___ Angezeigter Text

Die Unbeschwertheit des Studierens ist vorläufig dahin: Obwohl der CEU-Rektor Michael Ignatieff Mitte September, als er den neuen Schwall an Studierenden – 769 an der Zahl – begrüßte, noch diplomatisch auf die "kleine lokale Schwierigkeit" hinwies, spürten alle das über ihnen schwebende Damoklesschwert deutlich. Immerhin steht die renommierte Elite-Uni vor der Schließung – zumindest in Budapest.

Was war geschehen? Vor einigen Monaten hatte der ungarische Ministerpräsident Viktor Orbán ein Gesetz verabschiedet, das internationalen, in Ungarn ansässigen Universitäten vorschreibt, einen Hochschulbetrieb in ihrem Heimatland zu unterhalten. Nur eine Hochschule im Land erfüllt diese Bedingung nicht: die CEU (wobei allerdings am Freitag verkündet wurde, dass die Uni ein Jahr länger Zeit hat, also bis Anfang 2019, um die neuen Bedingungen zu erfüllen).

Dass Orbán gegen die Universität aktiv wird, hat dem Vernehmen nach viel damit zu tun, dass ihr Gründer George Soros heißt. Der jüdisch-amerikanische Investor und Philantrop, in Budapest geboren und vor den Nazis geflohen, gilt in einigen osteuropäischen Ländern derzeit als Staatsfeind Nummer eins.

Strukturelles Problem

"Obwohl die Gesetzgebung in erster Linie auf die CEU abzielt, geht es um viel mehr: Bildungseinrichtungen in Ungarn werden dadurch generell infrage gestellt", sagt die 25-jährige Orsolya Lehotai. Sie hat Gender Studies an der CEU studiert und Proteste gegen die Schließung der Universität mitorganisiert. "Die Schließung wäre bloß der Anfang", befürchtet Lehotai.

______
___ Bereitgestellte Zeilen

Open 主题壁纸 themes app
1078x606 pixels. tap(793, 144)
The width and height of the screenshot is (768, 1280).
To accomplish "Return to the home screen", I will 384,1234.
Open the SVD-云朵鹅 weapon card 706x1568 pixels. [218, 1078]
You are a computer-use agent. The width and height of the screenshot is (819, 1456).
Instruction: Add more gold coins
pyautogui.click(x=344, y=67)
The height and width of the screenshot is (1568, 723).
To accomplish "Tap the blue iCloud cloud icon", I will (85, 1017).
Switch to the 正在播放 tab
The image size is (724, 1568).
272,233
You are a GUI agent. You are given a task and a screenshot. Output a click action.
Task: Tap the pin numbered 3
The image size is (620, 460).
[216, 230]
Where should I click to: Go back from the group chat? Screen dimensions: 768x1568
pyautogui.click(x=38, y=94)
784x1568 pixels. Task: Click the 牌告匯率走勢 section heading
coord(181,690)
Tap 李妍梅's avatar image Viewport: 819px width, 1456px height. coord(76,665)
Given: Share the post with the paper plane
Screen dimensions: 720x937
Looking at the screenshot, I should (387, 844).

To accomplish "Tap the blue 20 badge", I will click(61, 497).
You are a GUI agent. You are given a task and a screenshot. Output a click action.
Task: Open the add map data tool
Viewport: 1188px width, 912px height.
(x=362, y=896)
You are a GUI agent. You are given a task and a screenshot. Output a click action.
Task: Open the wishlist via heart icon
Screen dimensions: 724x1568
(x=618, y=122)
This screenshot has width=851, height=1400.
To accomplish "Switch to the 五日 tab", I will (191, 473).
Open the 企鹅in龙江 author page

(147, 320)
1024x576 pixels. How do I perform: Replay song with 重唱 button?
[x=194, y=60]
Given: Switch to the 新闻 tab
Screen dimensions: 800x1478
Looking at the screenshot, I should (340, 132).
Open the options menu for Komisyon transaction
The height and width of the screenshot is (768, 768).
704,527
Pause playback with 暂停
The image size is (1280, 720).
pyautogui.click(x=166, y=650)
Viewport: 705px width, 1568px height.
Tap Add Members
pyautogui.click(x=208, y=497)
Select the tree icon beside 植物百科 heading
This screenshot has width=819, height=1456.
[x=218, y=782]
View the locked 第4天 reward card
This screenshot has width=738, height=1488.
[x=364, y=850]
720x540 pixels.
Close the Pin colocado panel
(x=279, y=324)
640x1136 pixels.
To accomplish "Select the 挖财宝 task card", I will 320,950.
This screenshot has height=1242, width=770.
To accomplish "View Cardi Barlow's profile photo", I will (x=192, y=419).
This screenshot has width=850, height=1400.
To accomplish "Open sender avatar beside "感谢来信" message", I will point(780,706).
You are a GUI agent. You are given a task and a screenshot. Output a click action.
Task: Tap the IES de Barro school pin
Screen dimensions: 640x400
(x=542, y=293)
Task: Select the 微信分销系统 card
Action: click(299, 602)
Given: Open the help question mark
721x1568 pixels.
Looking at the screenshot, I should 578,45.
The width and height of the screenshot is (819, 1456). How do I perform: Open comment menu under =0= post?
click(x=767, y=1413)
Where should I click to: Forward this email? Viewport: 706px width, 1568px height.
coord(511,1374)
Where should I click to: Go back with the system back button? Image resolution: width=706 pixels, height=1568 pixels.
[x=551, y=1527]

______

▸ Durchzuführende Aufgabe: Schreiben Sie bitte den Text über die CEU weiter oben vollständig und wortgetreu ab.

▸ Ergebnis der Übung:
Die Unbeschwertheit des Studierens ist vorläufig dahin: Obwohl der CEU-Rektor Michael Ignatieff Mitte September, als er den neuen Schwall an Studierenden – 769 an der Zahl – begrüßte, noch diplomatisch auf die "kleine lokale Schwierigkeit" hinwies, spürten alle das über ihnen schwebende Damoklesschwert deutlich. Immerhin steht die renommierte Elite-Uni vor der Schließung – zumindest in Budapest.

Was war geschehen? Vor einigen Monaten hatte der ungarische Ministerpräsident Viktor Orbán ein Gesetz verabschiedet, das internationalen, in Ungarn ansässigen Universitäten vorschreibt, einen Hochschulbetrieb in ihrem Heimatland zu unterhalten. Nur eine Hochschule im Land erfüllt diese Bedingung nicht: die CEU (wobei allerdings am Freitag verkündet wurde, dass die Uni ein Jahr länger Zeit hat, also bis Anfang 2019, um die neuen Bedingungen zu erfüllen).

Dass Orbán gegen die Universität aktiv wird, hat dem Vernehmen nach viel damit zu tun, dass ihr Gründer George Soros heißt. Der jüdisch-amerikanische Investor und Philantrop, in Budapest geboren und vor den Nazis geflohen, gilt in einigen osteuropäischen Ländern derzeit als Staatsfeind Nummer eins.

Strukturelles Problem

"Obwohl die Gesetzgebung in erster Linie auf die CEU abzielt, geht es um viel mehr: Bildungseinrichtungen in Ungarn werden dadurch generell infrage gestellt", sagt die 25-jährige Orsolya Lehotai. Sie hat Gender Studies an der CEU studiert und Proteste gegen die Schließung der Universität mitorganisiert. "Die Schließung wäre bloß der Anfang", befürchtet Lehotai.